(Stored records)
◇ ◇ ◇
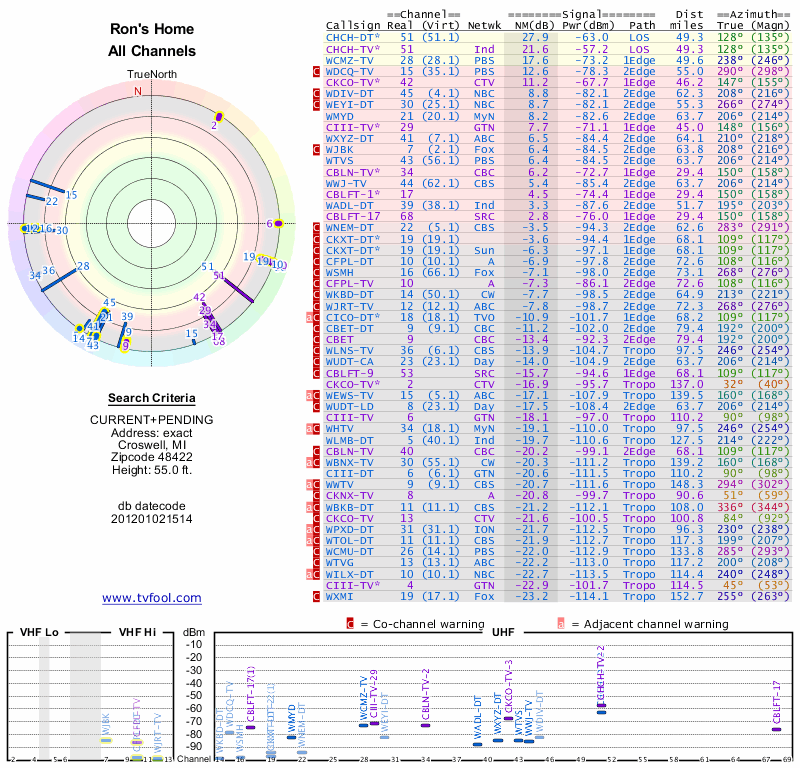Click the adjacent channel icon in the legend
Image resolution: width=800 pixels, height=768 pixels.
560,623
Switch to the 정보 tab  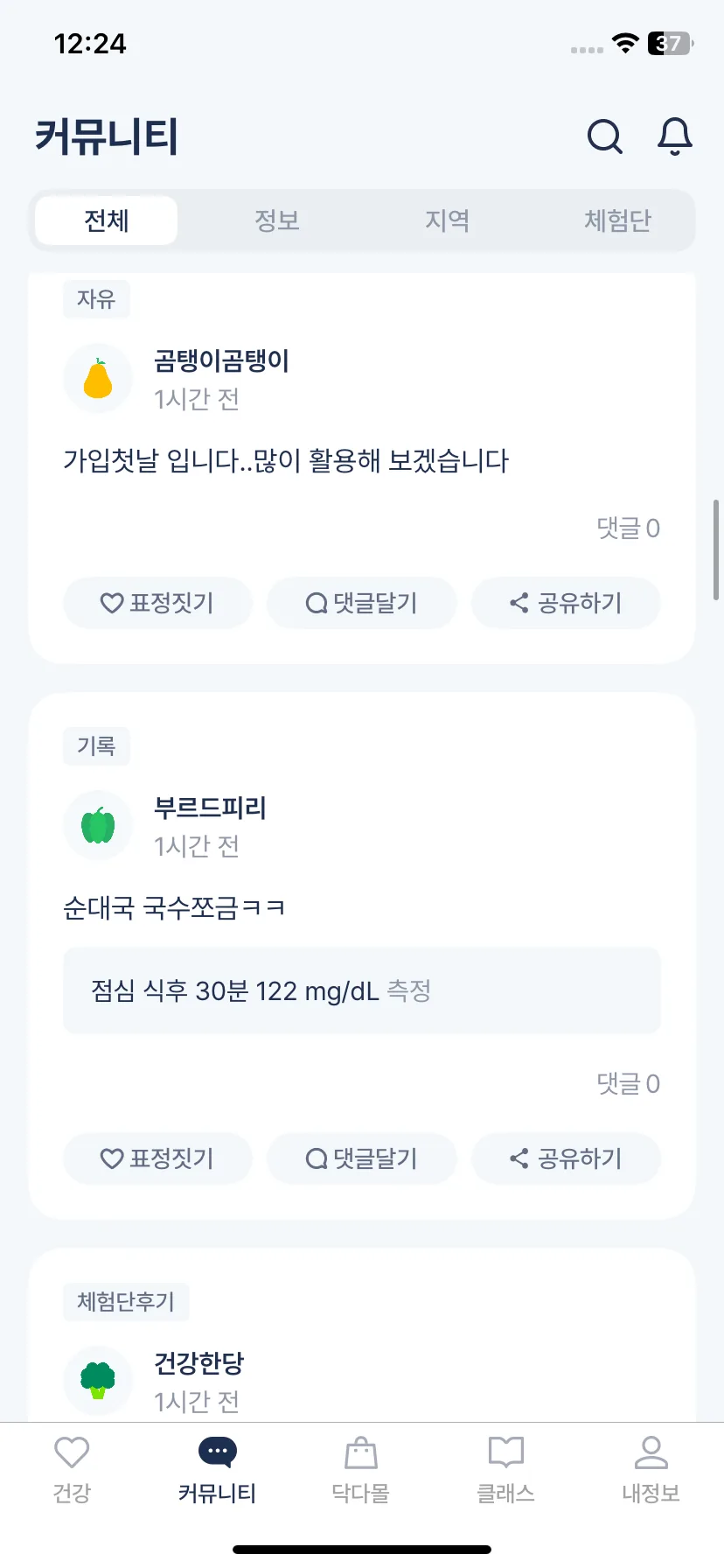click(277, 220)
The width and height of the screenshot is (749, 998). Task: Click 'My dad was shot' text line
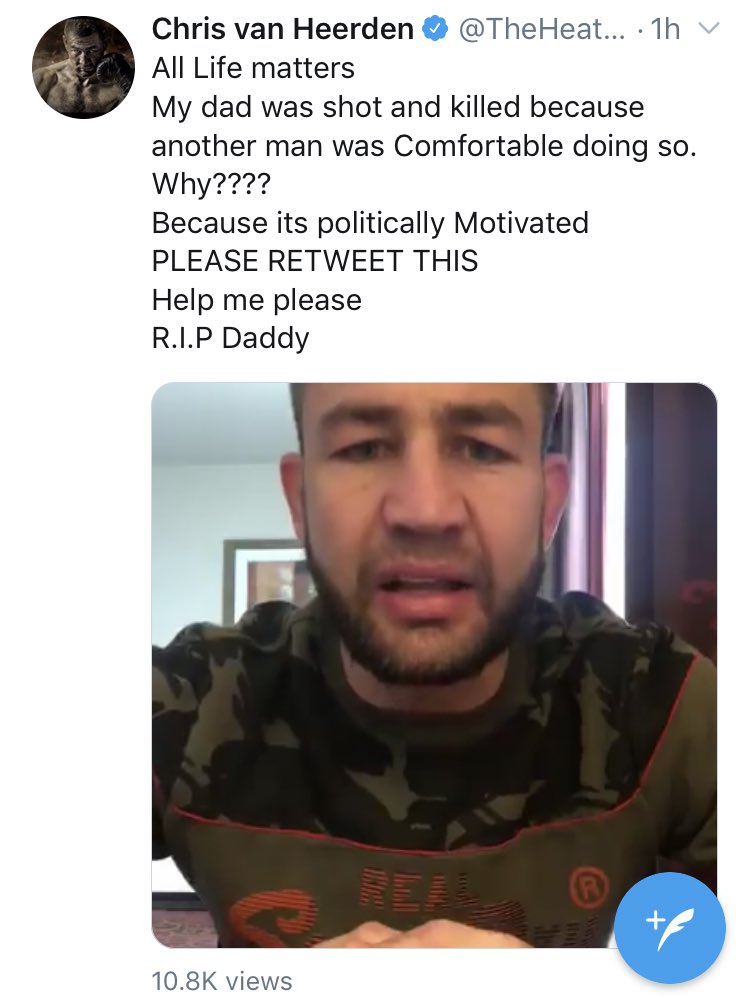tap(398, 107)
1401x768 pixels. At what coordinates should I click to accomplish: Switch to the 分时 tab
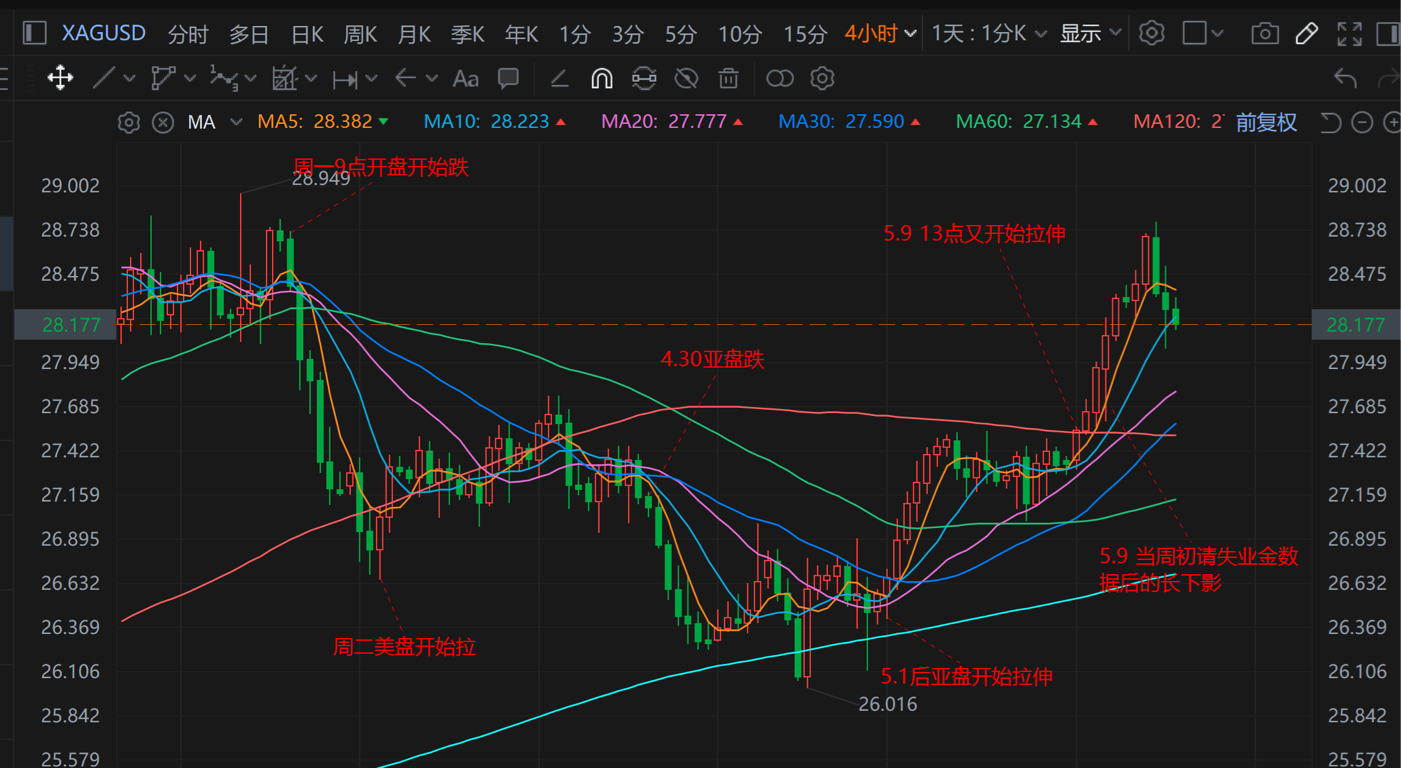point(187,33)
◇ ◇ ◇
Leave the pictures out, then output exactly the lines from the "The width and" line through the end of the records above, and no others.

_ANSWER FOR THIS EXERCISE_
The width and height of the screenshot is (749, 998). Task: Click 'My dad was shot' text line
tap(398, 107)
1401x768 pixels. At what coordinates should I click to accomplish: Switch to the 分时 tab
point(187,33)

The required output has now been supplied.